# [What is needed]
Using the entries below, write out the line with "Hoagy Carmichael (76, 583)", the line with "Once More With Feeling (70, 2026)", and every line in between, exactly as each is written.

# [Input records]
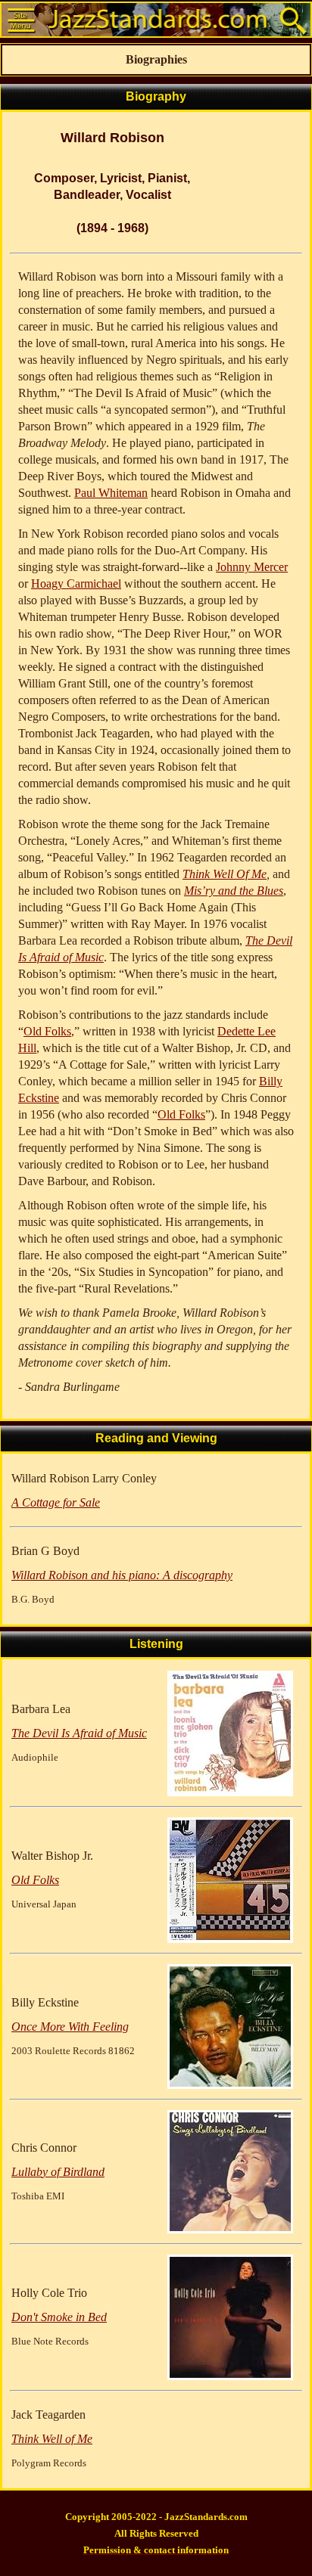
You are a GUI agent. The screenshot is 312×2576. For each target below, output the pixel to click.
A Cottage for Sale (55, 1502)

==

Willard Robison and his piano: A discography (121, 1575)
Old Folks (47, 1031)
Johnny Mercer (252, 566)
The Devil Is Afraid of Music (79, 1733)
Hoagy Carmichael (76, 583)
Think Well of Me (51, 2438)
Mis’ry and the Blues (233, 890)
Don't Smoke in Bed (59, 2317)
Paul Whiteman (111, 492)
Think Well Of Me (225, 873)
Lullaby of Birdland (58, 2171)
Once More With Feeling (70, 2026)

# [Response to this task]
Hoagy Carmichael (76, 583)
Think Well of Me (51, 2438)
Mis’ry and the Blues (233, 890)
Don't Smoke in Bed (59, 2317)
Paul Whiteman (111, 492)
Think Well Of Me (225, 873)
Lullaby of Birdland (58, 2171)
Once More With Feeling (70, 2026)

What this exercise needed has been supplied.